WHAT TO DO →
Set down the lines that begin at the top of the records and end with the line containing "The height and", and drop every picture.

*** Opening of MATERIAL SUPPLIED ***

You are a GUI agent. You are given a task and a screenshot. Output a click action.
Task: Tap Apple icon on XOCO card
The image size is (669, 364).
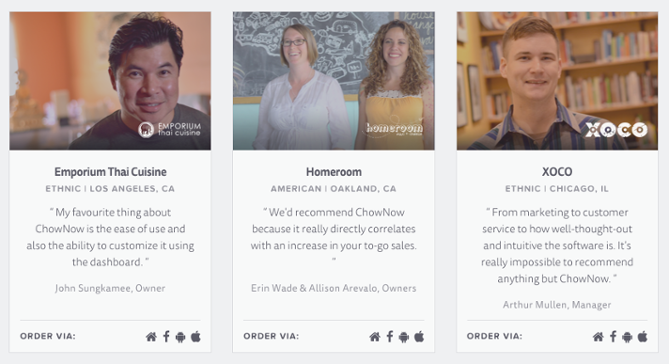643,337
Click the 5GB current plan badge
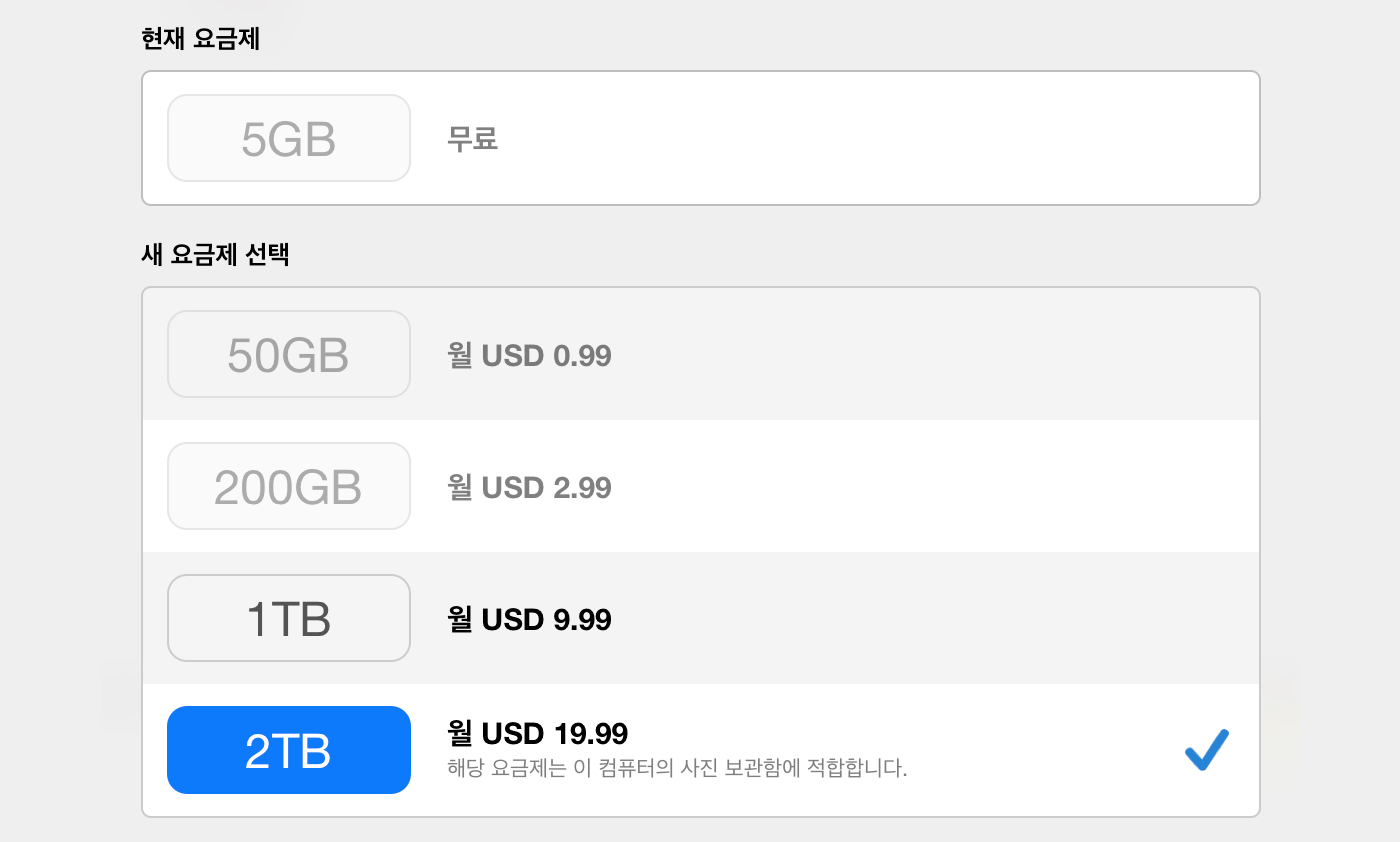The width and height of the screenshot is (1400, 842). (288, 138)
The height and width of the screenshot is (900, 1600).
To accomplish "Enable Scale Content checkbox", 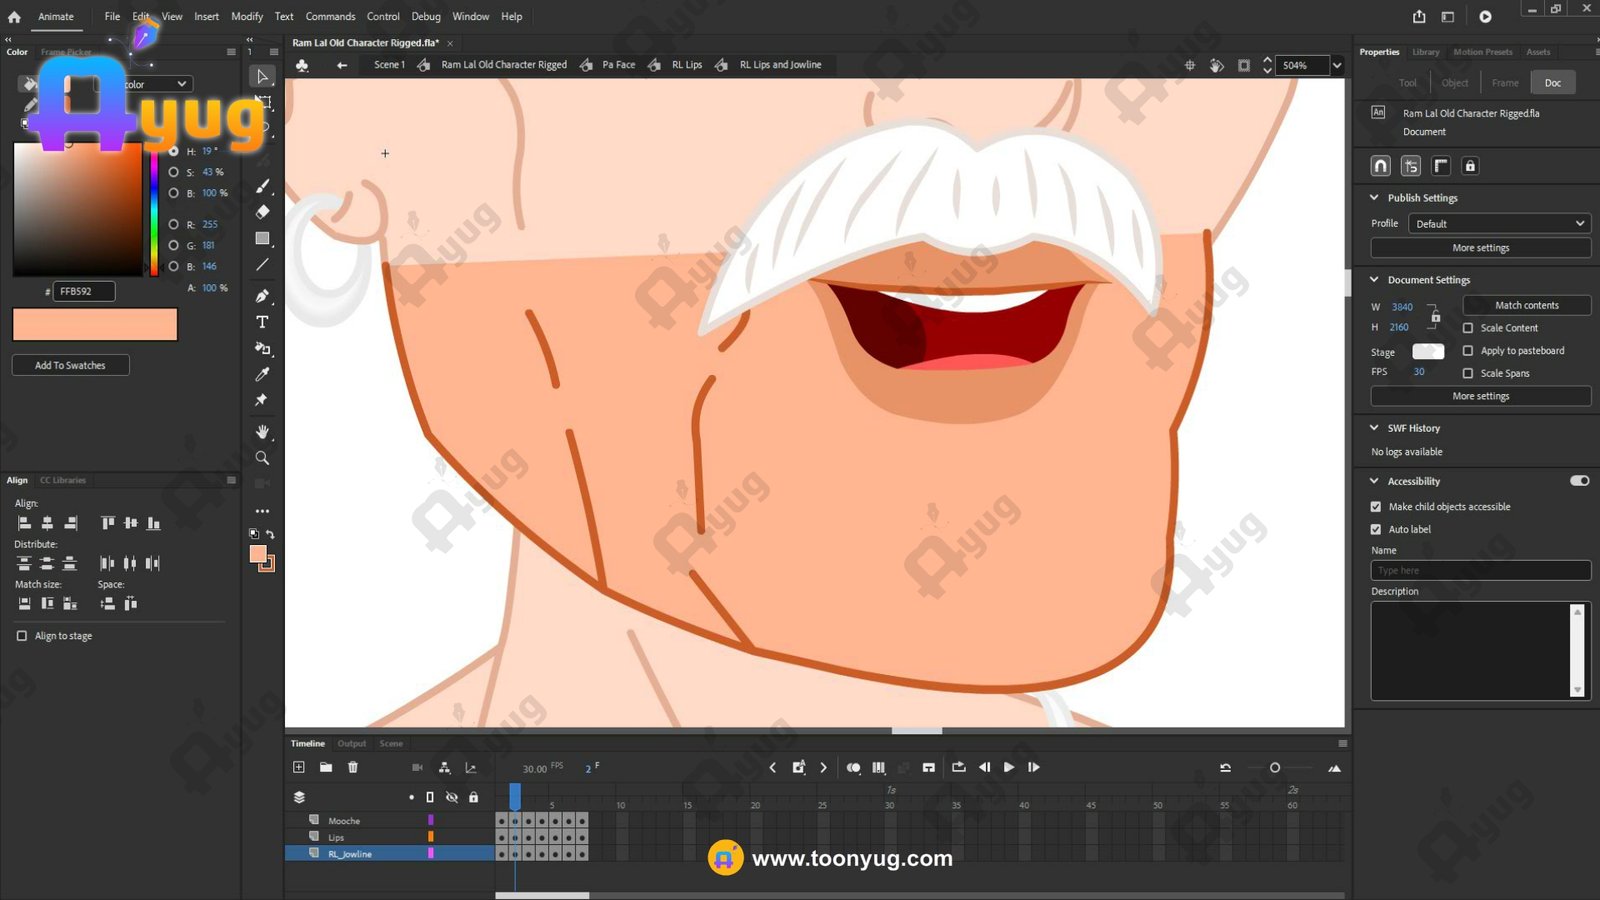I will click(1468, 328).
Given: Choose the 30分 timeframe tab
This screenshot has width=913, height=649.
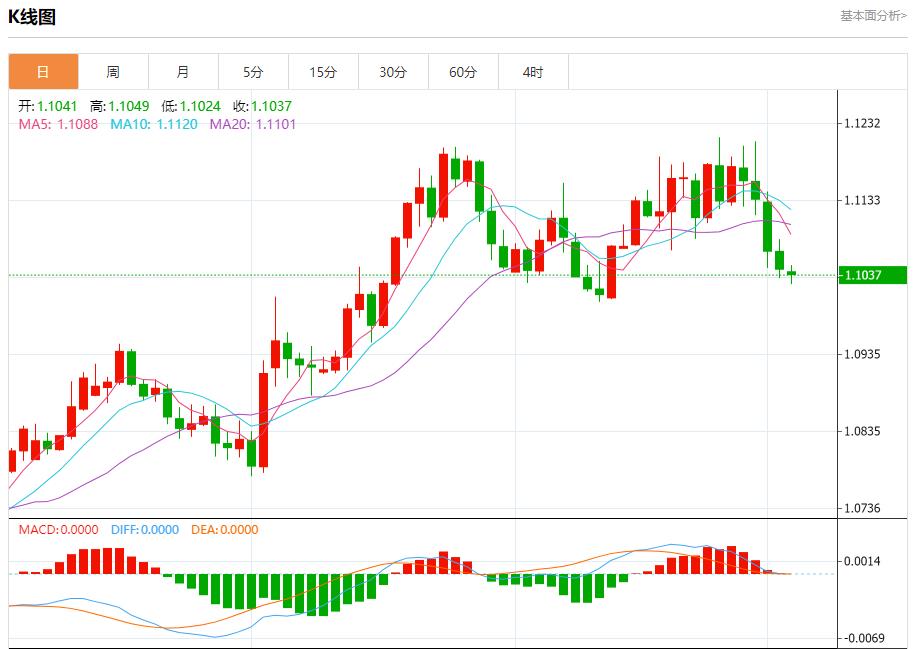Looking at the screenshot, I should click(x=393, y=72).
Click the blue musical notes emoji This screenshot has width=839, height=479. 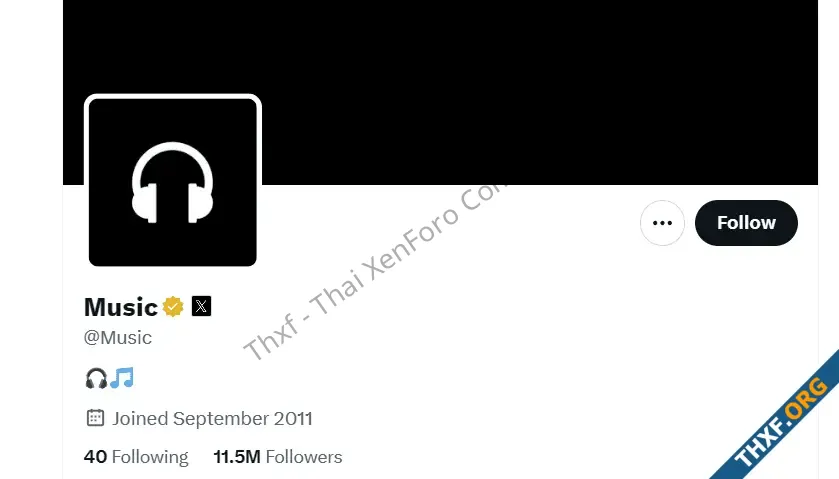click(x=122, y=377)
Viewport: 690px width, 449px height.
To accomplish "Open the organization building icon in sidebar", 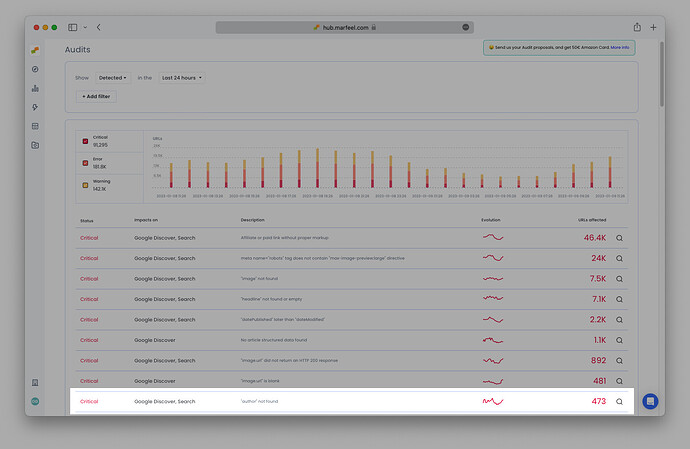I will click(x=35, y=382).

*** Close of MATERIAL SUPPLIED ***

OUTPUT FOR THIS TASK →
You are a GUI agent. You are given a task and a screenshot. Output a click action.
Task: Tap Apple icon on XOCO card
The image size is (669, 364).
643,337
Click the 5GB current plan badge
The width and height of the screenshot is (1400, 842). (288, 138)
The height and width of the screenshot is (900, 1600).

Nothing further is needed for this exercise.